À l’origine, le Board of Peace devait superviser la reconstruction de la bande de Gaza. Mais son champ d’action a rapidement été élargi. Le Conseil se présente désormais comme une structure internationale capable d’intervenir dans différents conflits armés.

À sa tête : le président américain lui-même, entouré de plusieurs personnalités diplomatiques proches du camp républicain, parmi lesquelles le sénateur Marco Rubio ou encore l’émissaire Steve Witkoff.
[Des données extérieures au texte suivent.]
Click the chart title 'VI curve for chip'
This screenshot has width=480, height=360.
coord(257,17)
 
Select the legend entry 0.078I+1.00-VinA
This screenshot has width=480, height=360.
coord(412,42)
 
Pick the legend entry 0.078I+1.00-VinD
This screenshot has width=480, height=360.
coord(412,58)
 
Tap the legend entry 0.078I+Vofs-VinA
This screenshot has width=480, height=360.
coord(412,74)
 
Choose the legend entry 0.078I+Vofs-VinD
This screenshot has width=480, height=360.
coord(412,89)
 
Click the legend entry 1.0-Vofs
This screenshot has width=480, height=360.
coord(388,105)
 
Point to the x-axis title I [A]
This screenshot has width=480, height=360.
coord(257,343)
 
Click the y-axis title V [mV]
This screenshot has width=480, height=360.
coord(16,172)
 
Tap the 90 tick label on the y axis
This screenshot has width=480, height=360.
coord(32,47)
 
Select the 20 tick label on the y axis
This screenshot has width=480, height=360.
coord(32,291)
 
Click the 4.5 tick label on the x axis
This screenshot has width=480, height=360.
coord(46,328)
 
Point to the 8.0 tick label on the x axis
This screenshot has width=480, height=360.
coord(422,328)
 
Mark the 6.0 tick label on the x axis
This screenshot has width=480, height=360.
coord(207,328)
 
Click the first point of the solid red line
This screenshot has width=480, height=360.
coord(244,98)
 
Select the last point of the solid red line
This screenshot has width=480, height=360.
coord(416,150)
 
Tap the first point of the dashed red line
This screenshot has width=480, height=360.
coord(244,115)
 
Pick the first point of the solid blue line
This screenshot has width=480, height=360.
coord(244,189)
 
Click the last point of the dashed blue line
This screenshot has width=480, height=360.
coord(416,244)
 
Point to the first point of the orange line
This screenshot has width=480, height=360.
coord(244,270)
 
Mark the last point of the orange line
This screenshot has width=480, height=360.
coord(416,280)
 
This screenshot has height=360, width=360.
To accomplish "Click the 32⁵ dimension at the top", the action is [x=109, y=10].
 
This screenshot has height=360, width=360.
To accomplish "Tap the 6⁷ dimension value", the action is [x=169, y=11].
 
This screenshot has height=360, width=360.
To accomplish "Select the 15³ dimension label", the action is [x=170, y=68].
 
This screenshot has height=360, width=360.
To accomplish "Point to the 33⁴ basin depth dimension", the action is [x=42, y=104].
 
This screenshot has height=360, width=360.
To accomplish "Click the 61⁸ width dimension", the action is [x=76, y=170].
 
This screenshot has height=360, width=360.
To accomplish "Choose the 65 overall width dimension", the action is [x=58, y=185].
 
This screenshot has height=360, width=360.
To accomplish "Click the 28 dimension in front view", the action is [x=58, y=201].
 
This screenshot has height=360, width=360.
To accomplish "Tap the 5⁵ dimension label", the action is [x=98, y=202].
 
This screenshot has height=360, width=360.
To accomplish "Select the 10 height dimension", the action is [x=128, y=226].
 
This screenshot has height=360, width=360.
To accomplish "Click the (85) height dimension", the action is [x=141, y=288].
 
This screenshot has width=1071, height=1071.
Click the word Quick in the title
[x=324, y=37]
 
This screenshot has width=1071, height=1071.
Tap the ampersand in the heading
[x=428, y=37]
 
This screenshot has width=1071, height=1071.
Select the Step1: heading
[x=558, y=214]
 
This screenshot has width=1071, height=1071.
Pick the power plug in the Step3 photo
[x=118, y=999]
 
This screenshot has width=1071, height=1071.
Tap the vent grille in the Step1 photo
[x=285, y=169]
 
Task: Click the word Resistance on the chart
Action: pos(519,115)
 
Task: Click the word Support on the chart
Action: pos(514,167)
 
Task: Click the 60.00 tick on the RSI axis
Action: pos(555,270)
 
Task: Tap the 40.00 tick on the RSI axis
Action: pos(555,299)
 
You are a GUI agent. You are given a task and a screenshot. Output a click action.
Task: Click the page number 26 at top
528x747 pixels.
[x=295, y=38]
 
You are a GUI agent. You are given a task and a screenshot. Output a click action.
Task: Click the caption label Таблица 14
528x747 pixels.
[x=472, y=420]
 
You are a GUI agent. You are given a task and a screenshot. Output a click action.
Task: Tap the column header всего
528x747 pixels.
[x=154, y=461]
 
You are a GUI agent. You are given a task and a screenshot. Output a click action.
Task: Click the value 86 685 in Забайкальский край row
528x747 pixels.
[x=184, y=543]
Au total, 47 pays siègent dans ce Conseil. Parmi eux, seuls deux États membres de l’Union européenne ont répondu favorablement à l’invitation : la Hongrie et la Bulgarie, dont les dirigeants sont réputés proches de Donald Trump. Les autres pays de l’UE ont décliné.

Une Union européenne divisée

L’Union européenne s’est montrée très réservée face à cette initiative, certains responsables estimant que ce Conseil pourrait concurrencer le rôle des Nations unies.

Malgré ces réticences, Bruxelles a décidé d’envoyer une représentante à cette réunion inaugurale, uniquement à titre « d’observatrice ». Une figure jugée peu influente, un choix interprété comme une volonté de participer aux discussions sur Gaza sans s’aligner pleinement sur l’initiative américaine.

Cette décision n’a toutefois pas fait l’unanimité parmi les États membres, illustrant les divisions européennes sur la question. Par ailleurs, plusieurs dirigeants européens seront présents en qualité d’observateurs, notamment des représentants de l’Italie, de l’Allemagne et de la Suisse.

5 milliards de dollars annoncés pour Gaza

Cette première réunion devrait principalement porter sur la reconstruction de la bande de Gaza. Donald Trump a affirmé sur son réseau social avoir déjà réuni une enveloppe de plus de 5 milliards de dollars pour soutenir cet effort.

Autre point à l’ordre du jour : le déploiement de milliers de soldats dans la bande de Gaza afin de constituer une force internationale de stabilisation. L’objectif affiché est de garantir la sécurité des habitants et de sécuriser le processus de reconstruction. L’Indonésie a déjà fait savoir qu’elle était prête à déployer 8.000 soldats.

Reste à voir si cette nouvelle structure diplomatique parviendra à s’imposer sur la scène internationale et à rallier davantage de soutiens au-delà du cercle des alliés du président américain.